Confessions Of An Almost Ordinary Man

February 7, 2016 by Jack Steiner 6 Comments

Three years later I am sitting in a place I never expected to be, living again where I never expected to live, doing what I had thought I had given up.

Is it coincidence or circumstance that has The Winner Takes It All playing on iTunes now or something in between.

I go back to Lessons Of The Blog Fathers and stare at the Dallas skyline and think about Superbowl Sunday 2013 and remember how I spent that day.

Instead of attending the traditional Superbowl party with family and friends I sat in my hotel room in Fort Worth and tried to plan out the next day and part of the next week.

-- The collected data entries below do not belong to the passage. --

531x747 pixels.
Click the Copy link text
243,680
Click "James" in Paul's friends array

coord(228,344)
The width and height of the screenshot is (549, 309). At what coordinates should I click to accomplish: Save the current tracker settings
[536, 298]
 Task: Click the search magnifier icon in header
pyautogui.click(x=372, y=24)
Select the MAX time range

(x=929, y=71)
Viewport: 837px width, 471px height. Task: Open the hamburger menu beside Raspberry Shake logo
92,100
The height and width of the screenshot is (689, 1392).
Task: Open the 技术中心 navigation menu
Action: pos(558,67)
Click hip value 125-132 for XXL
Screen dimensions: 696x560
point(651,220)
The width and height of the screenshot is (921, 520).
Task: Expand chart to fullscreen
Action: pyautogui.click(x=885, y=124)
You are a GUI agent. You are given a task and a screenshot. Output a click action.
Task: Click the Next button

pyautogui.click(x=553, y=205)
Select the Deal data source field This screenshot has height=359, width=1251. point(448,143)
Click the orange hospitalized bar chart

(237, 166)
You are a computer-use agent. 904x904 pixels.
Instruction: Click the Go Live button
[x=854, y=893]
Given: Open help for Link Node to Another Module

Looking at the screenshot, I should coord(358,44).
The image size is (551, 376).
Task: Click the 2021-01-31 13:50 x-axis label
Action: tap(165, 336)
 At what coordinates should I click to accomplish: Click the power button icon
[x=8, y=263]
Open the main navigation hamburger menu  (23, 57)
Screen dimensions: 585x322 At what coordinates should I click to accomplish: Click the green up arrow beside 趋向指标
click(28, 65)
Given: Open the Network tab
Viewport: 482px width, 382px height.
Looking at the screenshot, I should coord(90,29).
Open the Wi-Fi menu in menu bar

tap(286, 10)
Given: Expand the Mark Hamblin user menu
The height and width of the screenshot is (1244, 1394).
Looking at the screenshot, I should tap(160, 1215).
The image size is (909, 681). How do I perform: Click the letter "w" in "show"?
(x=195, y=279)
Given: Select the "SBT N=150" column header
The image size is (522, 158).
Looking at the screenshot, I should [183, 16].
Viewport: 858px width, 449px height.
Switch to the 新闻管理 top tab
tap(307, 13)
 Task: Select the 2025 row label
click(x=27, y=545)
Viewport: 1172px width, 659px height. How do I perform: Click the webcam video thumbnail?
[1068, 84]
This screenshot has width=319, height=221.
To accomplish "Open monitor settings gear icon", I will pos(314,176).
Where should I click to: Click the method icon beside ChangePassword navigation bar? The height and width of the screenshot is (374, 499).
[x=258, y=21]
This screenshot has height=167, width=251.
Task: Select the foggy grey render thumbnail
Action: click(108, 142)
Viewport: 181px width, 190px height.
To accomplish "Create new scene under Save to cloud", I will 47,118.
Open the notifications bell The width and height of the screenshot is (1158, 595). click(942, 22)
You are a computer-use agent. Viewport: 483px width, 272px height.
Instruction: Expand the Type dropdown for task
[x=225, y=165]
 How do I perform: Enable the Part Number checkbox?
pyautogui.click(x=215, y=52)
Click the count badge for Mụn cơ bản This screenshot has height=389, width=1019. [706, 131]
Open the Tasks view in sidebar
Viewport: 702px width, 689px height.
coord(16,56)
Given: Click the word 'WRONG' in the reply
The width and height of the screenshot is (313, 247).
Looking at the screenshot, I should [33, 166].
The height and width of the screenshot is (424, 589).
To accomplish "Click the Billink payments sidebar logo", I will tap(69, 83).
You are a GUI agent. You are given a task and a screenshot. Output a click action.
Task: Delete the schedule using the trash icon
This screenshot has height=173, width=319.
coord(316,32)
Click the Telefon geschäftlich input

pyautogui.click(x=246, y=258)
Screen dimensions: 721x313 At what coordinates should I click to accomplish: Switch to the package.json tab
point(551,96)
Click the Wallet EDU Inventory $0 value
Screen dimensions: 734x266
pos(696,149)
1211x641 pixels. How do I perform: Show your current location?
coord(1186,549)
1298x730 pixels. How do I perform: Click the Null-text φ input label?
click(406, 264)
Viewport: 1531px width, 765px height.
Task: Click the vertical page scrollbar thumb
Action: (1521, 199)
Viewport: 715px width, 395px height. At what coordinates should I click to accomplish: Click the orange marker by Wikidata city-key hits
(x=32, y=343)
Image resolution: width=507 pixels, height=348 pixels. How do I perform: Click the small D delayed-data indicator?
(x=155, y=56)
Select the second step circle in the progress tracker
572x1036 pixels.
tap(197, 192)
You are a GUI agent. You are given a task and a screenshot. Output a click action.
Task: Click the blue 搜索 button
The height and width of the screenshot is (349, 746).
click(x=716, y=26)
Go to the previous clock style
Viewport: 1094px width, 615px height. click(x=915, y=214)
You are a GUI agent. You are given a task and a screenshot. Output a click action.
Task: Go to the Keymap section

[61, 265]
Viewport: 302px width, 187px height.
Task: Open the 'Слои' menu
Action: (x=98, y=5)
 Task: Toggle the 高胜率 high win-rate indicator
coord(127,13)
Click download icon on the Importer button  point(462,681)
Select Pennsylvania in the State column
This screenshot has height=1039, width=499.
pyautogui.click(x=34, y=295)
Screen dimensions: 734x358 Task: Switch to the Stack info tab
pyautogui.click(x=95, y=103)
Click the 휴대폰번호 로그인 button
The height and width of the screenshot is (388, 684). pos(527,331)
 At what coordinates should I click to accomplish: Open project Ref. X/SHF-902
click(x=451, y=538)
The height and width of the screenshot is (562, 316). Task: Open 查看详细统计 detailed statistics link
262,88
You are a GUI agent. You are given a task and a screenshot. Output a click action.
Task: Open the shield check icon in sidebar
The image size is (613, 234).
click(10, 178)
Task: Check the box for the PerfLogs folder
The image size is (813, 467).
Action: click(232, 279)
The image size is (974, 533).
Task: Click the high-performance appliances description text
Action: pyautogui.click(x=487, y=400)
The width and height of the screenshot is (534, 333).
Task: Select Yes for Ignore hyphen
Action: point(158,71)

That is because I had just spent three days driving through five states with two suitcases, a laptop, some pots, pans and a weight set so that I could start a new job.

I had two days to find a better hotel to stay at while I looked for an apartment and didn’t know a single person I could ask for help.

Confessions Of An Almost Ordinary Man

A few moments have passed between when I started writing this post and Abba has moved on to SOS.

In between then and now I came up with Confessions Of An Almost Ordinary Man as both headline and subhead.

Played around with trying to focus on something that would generate more clicks and more interest but settled on this one because my gut likes the feel of it.

Made a lot of decisions to or not do things in life based upon that gut and have come to accept it as being a decent measure of what I should or should not do.

But have also come to accept that sometimes fear clouded my judgment and I passed upon some things that I should not have passed upon.

Ask me to share my regrets and almost all of them are tied into something that fear made me pass up, but fortunately there really aren’t too many of those.

Unfortunately the few regrets I do have are pretty damn big.

*****

Sometimes I think about the whole ordinary man thing and wonder where I really want to hang my hat because I never want to settle for being just one of the many and yet sometimes that is exactly what I want or see.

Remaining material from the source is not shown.